O TJ-SP (Tribunal de Justiça de São Paulo) acatou a denúncia do Ministério Público contra um juiz de Direito de Araçatuba, que passa a ser réu em processo por lesão corporal grave, crime punido com pena que varia de 1 a 5 anos de detenção.
O inquérito criminal a partir de boletim de ocorrência da Delegacia Seccional de Araçatuba tramitou em paralelo com um processo disciplinar, que resultou em sanção de censura. Por o investigado ser um representante do Judiciário, o processo criminal também tramitou na Corte Superior do TJ-SP.
A denúncia foi oferecida pelo Procurador Geral de Justiça, Mario Luiz Sarrubbo, e o relator do processo votou pelo não recebimento, mas foi voto vencido. Cabe recurso da decisão ao STJ (Superior Tribunal de Justiça).
Conforme apurado pelo Hojemais Araçatuba , o caso aconteceu na residência do casal, em um condomínio da cidade, em 14 de dezembro de 2021. Após 16 anos de casamento, as partes vinham se desentendo e um dia antes a vítima havia decidido se separar e deixar a casa com o filho do casal.
Naquela tarde eles voltaram a se desentender e a discussão verbal, segundo a vítima, avançou para a agressão física. A mulher acusa o juiz de ter torcido a mão dela, apertando os braços e a chacoalhado.
Empurrão
Ele ainda a teria atingido com um golpe na altura do peito e um forte empurrão, que a fez cair e bater as costas numa bancada de madeira e em seguida bater a cabeça no chão. Devido às dores que sentia, a vítima não teria conseguido se levantar e passou a gritar e pedir por socorro, mas não teria recebido ajuda do marido.
Segundo a denúncia, foi uma vizinha que ouviu os gritos e foi até à casa da vítima, que conseguiu engatinhar até à porta. Ao encontrar a mulher no chão e ferida, ela acionou o socorro feito por uma ambulância.
Para o procurador geral de Justiça, o crime foi cometido por razões de condição do sexo feminino, pois envolveu violência doméstica e familiar. A denúncia por lesão corporal grave teria sido configurada pelos laudos, e que ocasionaram a incapacidade da vítima para as suas ocupações habituais por mais de 30 dias.
Legítima defesa
Ainda de acordo com o que foi apurado, o juiz argumentou em juízo que agiu em legítima defesa, pois enquanto conversavam, a mulher teria partido para cima dele já com as mãos levantadas.
De acordo com ele, ela segurou os braços dele e o empurrou com força, fazendo com que caísse da cadeira. Enquanto estava no chão, a mulher teria passado a desferir socos contra ele, que por medo de agravar um problema que tem no braço esquerdo, a empurrou com o pé, que usou como apoio.
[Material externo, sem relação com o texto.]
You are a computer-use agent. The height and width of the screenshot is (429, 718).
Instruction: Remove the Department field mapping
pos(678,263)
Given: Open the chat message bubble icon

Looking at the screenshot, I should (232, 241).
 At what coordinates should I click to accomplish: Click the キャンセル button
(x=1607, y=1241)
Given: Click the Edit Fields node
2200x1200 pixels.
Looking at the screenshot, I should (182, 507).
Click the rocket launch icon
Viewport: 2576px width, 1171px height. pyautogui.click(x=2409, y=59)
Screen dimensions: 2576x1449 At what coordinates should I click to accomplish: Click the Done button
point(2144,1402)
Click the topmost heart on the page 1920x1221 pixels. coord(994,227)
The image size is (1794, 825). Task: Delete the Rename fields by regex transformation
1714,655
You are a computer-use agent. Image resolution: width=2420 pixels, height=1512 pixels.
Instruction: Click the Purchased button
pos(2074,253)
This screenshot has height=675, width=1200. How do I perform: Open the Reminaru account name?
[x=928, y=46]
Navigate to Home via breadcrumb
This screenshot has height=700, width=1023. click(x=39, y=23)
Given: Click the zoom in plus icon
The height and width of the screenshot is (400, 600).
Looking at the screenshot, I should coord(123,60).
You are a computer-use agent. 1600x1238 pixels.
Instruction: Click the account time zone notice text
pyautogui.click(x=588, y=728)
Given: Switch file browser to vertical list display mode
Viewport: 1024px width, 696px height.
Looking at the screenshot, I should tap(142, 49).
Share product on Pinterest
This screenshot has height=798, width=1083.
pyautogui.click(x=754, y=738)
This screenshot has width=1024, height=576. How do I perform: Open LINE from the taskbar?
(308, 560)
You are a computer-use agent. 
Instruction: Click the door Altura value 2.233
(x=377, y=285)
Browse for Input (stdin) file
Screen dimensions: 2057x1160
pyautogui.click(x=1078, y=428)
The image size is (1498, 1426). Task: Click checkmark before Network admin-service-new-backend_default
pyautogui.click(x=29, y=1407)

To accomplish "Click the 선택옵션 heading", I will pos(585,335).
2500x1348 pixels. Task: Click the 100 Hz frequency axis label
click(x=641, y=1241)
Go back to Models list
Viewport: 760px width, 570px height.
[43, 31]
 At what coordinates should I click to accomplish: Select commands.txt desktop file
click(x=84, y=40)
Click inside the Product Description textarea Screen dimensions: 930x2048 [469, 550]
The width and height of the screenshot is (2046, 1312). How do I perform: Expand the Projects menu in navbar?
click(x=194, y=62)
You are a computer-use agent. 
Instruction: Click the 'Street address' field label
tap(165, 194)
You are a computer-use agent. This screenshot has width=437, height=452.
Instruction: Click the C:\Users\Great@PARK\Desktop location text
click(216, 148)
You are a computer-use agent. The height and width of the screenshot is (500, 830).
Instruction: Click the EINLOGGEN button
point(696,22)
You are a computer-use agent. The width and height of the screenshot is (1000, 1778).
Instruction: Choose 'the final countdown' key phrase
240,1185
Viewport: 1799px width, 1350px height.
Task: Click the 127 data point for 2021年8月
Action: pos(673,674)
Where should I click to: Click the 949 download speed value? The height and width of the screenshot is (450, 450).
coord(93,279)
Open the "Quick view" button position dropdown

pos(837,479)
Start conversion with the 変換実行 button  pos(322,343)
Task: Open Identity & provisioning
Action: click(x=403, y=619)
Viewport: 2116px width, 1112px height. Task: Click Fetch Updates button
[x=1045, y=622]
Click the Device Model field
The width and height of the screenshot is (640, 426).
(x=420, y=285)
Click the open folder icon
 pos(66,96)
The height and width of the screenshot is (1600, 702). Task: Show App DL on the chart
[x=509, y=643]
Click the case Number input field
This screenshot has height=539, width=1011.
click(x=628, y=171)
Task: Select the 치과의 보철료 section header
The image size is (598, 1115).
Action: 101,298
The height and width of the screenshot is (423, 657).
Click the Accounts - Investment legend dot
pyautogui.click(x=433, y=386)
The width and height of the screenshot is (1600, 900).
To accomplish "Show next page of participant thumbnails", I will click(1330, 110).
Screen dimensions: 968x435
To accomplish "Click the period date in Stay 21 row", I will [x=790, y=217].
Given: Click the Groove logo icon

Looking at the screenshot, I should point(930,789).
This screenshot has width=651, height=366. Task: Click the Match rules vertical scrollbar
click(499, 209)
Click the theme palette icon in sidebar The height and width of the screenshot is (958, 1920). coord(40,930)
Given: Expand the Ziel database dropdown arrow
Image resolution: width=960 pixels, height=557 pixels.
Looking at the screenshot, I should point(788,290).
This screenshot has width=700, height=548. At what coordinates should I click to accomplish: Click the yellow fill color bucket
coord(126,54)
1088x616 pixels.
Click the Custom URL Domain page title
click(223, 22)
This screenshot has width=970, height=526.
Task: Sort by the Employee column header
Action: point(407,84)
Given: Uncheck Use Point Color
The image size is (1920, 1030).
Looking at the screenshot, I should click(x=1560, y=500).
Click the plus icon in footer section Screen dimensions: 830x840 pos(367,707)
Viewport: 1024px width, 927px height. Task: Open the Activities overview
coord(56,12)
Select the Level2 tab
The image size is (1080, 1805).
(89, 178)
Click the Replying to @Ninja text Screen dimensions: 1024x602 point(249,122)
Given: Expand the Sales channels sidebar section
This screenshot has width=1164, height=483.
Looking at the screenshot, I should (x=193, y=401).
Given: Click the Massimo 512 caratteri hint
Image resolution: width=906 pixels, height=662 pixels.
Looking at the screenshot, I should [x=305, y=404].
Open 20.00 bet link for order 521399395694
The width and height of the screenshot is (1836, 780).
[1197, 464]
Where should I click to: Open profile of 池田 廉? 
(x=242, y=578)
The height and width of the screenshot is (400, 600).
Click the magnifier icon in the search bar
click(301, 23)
Ainda segundo o juiz, com o apoio ela acabou se desequilibrando e caindo, vindo a bater a cabeça na mesa do escritório. O agora réu disse que de imediato se levantou e ofereceu ajuda à esposa, mas ela teria recusado e passado a gritar por socorro.
Ainda segundo o juiz, foi ele quem abriu a porta e se deparou com a vizinha no quintal de casa, a qual ofereceu ajuda à esposa dele.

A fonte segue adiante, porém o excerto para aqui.